* **Task requirements**:
Go through the listing below from its first line and repeat each line exactly, ending at the line containing "Task: Click the green status dot for 100000" and including it.

* **Source material**:
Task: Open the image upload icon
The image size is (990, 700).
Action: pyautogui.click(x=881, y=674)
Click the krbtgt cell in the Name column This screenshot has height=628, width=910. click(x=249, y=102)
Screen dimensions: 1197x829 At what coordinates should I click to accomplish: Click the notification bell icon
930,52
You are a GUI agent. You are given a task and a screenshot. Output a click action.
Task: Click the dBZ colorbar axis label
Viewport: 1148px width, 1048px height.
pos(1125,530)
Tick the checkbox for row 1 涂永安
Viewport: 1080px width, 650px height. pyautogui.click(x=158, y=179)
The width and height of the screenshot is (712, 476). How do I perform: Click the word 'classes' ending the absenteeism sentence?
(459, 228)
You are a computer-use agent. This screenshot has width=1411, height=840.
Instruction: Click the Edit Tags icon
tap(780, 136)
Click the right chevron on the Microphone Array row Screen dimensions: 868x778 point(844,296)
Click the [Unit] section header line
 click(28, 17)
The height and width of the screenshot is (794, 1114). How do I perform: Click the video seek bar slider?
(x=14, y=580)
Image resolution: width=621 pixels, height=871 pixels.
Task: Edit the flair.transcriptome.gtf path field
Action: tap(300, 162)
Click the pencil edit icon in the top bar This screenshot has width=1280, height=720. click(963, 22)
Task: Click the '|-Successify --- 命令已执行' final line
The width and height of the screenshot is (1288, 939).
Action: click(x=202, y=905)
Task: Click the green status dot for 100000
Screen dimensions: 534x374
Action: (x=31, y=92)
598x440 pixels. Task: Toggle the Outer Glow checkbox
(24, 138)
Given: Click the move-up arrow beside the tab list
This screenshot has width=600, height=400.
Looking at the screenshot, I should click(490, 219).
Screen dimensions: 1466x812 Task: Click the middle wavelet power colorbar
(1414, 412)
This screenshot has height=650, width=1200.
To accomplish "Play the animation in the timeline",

* **Response to this task**:
Task: Open the image upload icon
The image size is (990, 700).
Action: pyautogui.click(x=881, y=674)
Click the krbtgt cell in the Name column This screenshot has height=628, width=910. click(x=249, y=102)
Screen dimensions: 1197x829 At what coordinates should I click to accomplish: Click the notification bell icon
930,52
You are a GUI agent. You are given a task and a screenshot. Output a click action.
Task: Click the dBZ colorbar axis label
Viewport: 1148px width, 1048px height.
pos(1125,530)
Tick the checkbox for row 1 涂永安
Viewport: 1080px width, 650px height. pyautogui.click(x=158, y=179)
The width and height of the screenshot is (712, 476). How do I perform: Click the word 'classes' ending the absenteeism sentence?
(459, 228)
You are a computer-use agent. This screenshot has width=1411, height=840.
Instruction: Click the Edit Tags icon
tap(780, 136)
Click the right chevron on the Microphone Array row Screen dimensions: 868x778 point(844,296)
Click the [Unit] section header line
 click(28, 17)
The height and width of the screenshot is (794, 1114). How do I perform: Click the video seek bar slider?
(x=14, y=580)
Image resolution: width=621 pixels, height=871 pixels.
Task: Edit the flair.transcriptome.gtf path field
Action: tap(300, 162)
Click the pencil edit icon in the top bar This screenshot has width=1280, height=720. click(963, 22)
Task: Click the '|-Successify --- 命令已执行' final line
The width and height of the screenshot is (1288, 939).
Action: click(x=202, y=905)
Task: Click the green status dot for 100000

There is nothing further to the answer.